[Provided passage]:
-------------------------

One problem, say market participants: Trading was dominated by a
limited cast of big investors who were seeking to sell big slugs of
commercial paper through a smaller number of banks that arrange the
financing, known as dealers. This led to bottlenecks.
"Like eight elephants trying to fit through three small doors,"
said David Callahan, head of the money-market management team at
Lombard Odier Investment Managers.
The Federal Reserve acted on March 17 to prop up money-market
funds, the main investors in commercial paper. A Fed lending
facility was immediately used by Goldman Sachs Group Inc. and Bank
of New York Mellon Corp. to swap commercial paper held in funds
they managed in exchange for cash.
The extent of the freeze shocked money-market fund managers.
"Like: Wait a minute, you don't have a bid on anything?" said Tim
Robey, manager of Eaton Vance's in-house money-market fund, which
manages spare cash on behalf of the investment firm's wider group
of mutual funds.
Although trading has restarted, commercial-paper borrowing rates
remain elevated. In late February, highly rated banks and companies
would pay a few tenths of a percent more than base interest rates
to borrow for three months. Those rates spiked to more than 2
percentage points in March, higher than the 1.5-percentage-point
peak in 2008, during the last financial crisis, according to
Goldman Sachs analysts. Rates have remained volatile, but as of
Friday were about 1.2 percentage points above base rates.

-------------------------

[Objectives]:
1 - Reproduce the passage on commercial-paper trading word for word, from "The Federal Reserve" to "exchange for cash.".
2 - In the passage on commercial-paper trading, on what date did the Federal Reserve act to prop up money-market funds?
3 - Go on with the passage on commercial-paper trading, starting after its final sentence.

[Stored records]:
-------------------------

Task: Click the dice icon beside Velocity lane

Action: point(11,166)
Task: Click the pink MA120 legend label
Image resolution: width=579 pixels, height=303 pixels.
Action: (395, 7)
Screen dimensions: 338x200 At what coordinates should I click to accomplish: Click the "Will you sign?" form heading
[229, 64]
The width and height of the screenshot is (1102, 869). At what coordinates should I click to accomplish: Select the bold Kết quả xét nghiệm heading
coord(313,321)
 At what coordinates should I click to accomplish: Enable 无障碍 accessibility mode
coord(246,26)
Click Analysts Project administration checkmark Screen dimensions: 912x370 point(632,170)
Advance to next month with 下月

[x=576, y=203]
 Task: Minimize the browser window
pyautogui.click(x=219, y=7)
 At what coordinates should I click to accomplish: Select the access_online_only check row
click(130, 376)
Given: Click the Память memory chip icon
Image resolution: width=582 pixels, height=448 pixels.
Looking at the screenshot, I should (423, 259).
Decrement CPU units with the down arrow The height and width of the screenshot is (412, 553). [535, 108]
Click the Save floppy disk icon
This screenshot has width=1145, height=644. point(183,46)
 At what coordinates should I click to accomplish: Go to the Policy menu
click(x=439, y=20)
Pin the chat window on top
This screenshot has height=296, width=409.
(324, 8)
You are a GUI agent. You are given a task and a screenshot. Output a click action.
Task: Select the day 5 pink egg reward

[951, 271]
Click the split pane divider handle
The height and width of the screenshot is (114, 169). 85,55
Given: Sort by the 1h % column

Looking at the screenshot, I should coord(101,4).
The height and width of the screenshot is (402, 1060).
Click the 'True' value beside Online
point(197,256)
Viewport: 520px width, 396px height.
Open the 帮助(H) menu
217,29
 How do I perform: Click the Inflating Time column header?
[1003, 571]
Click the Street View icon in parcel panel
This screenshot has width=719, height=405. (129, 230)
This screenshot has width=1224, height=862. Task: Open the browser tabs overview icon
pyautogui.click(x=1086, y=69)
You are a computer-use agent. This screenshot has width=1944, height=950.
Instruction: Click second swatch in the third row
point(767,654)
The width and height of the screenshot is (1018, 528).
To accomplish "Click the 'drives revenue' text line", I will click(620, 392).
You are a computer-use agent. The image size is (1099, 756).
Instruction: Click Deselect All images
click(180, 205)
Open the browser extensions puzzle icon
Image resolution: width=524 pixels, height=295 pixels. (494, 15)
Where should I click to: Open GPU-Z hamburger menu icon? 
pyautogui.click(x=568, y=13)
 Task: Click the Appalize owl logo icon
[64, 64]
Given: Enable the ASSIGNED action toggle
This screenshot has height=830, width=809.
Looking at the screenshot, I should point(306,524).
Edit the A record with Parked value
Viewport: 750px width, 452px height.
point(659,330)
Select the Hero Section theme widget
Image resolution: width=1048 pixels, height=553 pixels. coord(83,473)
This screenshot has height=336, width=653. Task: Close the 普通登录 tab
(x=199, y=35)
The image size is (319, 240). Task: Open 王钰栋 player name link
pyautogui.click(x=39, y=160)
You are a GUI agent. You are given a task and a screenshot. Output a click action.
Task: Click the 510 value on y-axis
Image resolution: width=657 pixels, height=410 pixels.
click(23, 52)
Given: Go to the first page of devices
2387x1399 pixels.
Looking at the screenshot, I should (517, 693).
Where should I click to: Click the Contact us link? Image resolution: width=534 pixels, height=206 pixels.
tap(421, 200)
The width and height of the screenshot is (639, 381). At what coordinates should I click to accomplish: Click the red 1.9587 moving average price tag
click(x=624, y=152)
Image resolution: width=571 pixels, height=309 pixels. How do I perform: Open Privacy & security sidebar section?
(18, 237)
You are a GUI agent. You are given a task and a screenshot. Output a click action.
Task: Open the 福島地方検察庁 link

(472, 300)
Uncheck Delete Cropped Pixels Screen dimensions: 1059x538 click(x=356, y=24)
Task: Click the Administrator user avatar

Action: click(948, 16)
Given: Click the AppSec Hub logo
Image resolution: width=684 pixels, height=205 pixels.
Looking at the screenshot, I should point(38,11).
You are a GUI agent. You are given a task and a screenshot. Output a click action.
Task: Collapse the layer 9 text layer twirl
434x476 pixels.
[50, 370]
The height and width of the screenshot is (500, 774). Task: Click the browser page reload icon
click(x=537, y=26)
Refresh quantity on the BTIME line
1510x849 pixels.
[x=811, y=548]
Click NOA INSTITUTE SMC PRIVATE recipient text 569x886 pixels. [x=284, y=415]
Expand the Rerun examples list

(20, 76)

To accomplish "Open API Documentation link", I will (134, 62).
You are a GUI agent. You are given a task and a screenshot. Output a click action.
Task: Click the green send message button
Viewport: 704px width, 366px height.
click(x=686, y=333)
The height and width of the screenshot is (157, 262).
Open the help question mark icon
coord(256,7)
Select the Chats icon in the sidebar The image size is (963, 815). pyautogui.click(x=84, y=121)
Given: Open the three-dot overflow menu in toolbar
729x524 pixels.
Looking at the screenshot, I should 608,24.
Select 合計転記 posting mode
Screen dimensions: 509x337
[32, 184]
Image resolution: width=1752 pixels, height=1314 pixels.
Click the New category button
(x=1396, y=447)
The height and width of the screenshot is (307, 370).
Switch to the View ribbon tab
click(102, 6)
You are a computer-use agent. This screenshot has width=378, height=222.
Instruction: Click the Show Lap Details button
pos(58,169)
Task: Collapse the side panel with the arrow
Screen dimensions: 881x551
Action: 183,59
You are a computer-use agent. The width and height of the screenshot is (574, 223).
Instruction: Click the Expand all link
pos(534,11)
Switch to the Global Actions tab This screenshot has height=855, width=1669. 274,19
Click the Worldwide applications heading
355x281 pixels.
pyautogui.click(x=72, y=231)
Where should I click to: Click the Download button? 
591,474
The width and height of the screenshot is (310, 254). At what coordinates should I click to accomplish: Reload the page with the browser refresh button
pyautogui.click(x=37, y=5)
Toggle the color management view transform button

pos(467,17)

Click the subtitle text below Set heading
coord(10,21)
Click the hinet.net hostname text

-------------------------

[The answers]:
1 -
The Federal Reserve acted on March 17 to prop up money-market
funds, the main investors in commercial paper. A Fed lending
facility was immediately used by Goldman Sachs Group Inc. and Bank
of New York Mellon Corp. to swap commercial paper held in funds
they managed in exchange for cash.

2 - March 17

3 -
With commercial-paper markets closed off, companies looked
elsewhere for cash. Some raised longer-term debt in the bond
markets, which can be more costly. Others, such as Boeing Co. and
Anheuser-Busch InBev SA, drew on credit lines, a form of backup
borrowing. The unexpected rush of credit-line borrowing taxed
banks' balance sheets, limiting how much they could lend
elsewhere.
It also matters for the wider financial system. Banks are paying
higher rates on the commercial paper and similar instruments that
they use to borrow money short term. This leads directly to high
levels of Libor, the London interbank offered rate, the benchmark
in setting borrowing costs on trillions of dollars in mortgages,
commercial loans and derivatives.
Commercial-paper markets melted down in the 2008 financial
crisis, requiring a Fed bailout. Major changes in financial
regulation since then, meant to protect investors and the financial
system, may have left the market vulnerable.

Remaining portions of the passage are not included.